***** GIVEN RECORDS

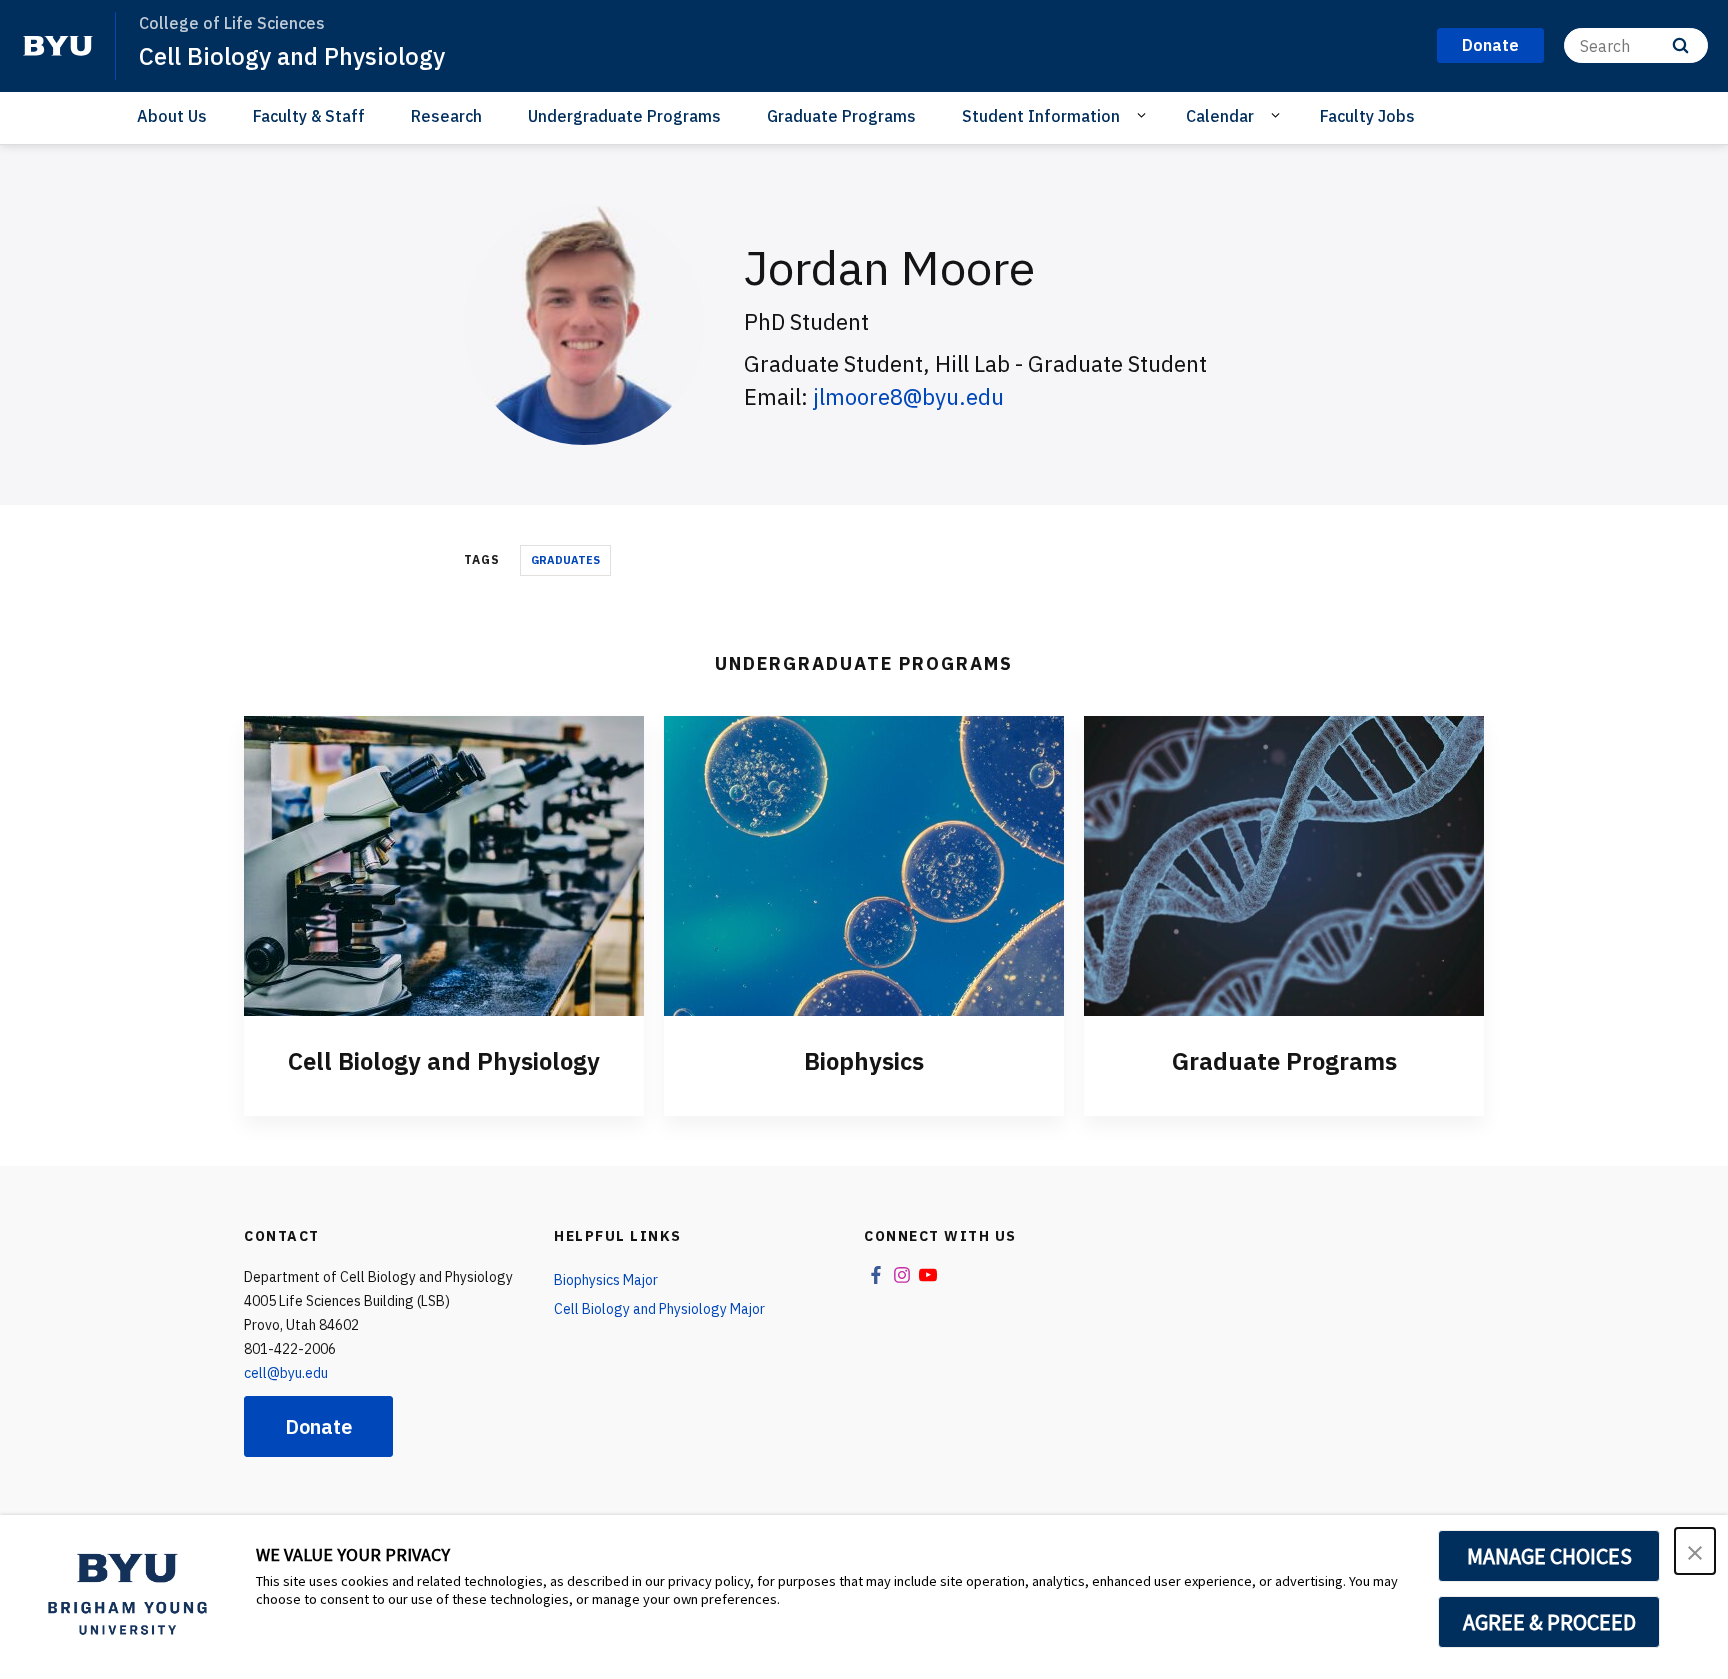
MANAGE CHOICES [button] (1549, 1556)
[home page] (58, 46)
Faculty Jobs (1367, 116)
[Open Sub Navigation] (1144, 115)
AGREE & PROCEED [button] (1549, 1622)
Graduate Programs (841, 116)
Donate (318, 1426)
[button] (1695, 1551)
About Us (172, 116)
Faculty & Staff (309, 116)
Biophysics (864, 1061)
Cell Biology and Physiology (292, 56)
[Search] (1680, 45)
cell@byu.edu (286, 1373)
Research (446, 116)
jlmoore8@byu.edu (908, 396)
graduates (565, 560)
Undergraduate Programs (624, 116)
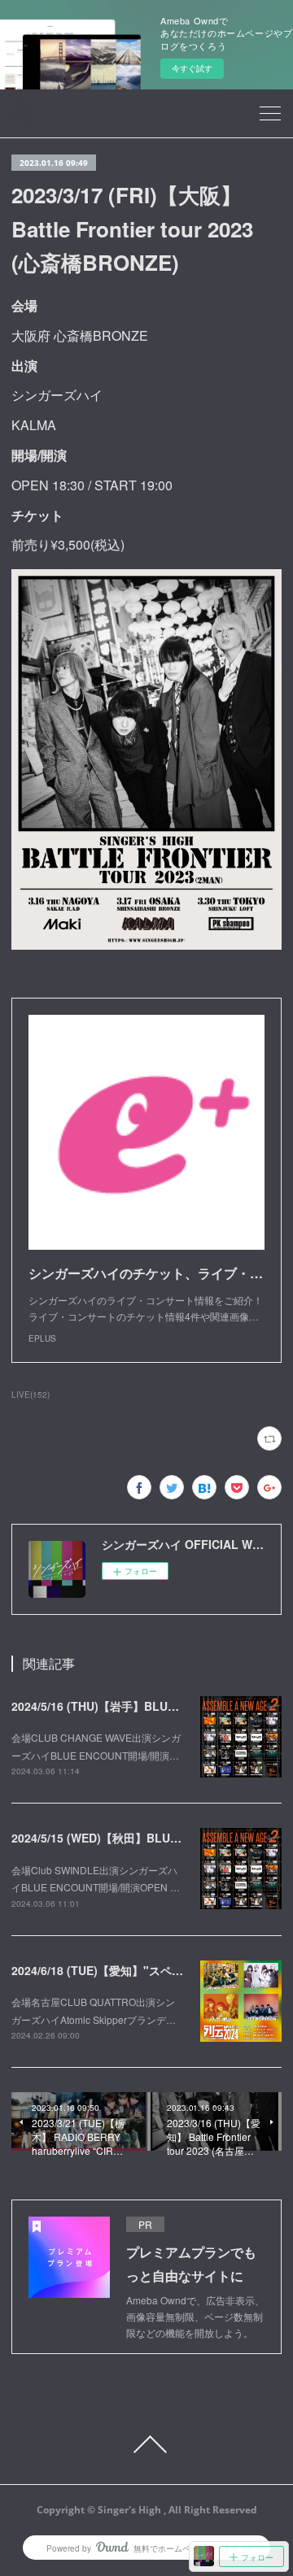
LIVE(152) (30, 1394)
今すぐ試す (192, 68)
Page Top (146, 2444)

**********

**BRIEF:** Once the pictures are set aside, give the rest of the material again unchanged.

**SOLUTION TO THE EXERCISE:**
MANAGE CHOICES [button] (1549, 1556)
[home page] (58, 46)
Faculty Jobs (1367, 116)
[Open Sub Navigation] (1144, 115)
AGREE & PROCEED [button] (1549, 1622)
Graduate Programs (841, 116)
Donate (318, 1426)
[button] (1695, 1551)
About Us (172, 116)
Faculty & Staff (309, 116)
Biophysics (864, 1061)
Cell Biology and Physiology (292, 56)
[Search] (1680, 45)
cell@byu.edu (286, 1373)
Research (446, 116)
jlmoore8@byu.edu (908, 396)
graduates (565, 560)
Undergraduate Programs (624, 116)
LIVE(152) (30, 1394)
今すぐ試す (192, 68)
Page Top (146, 2444)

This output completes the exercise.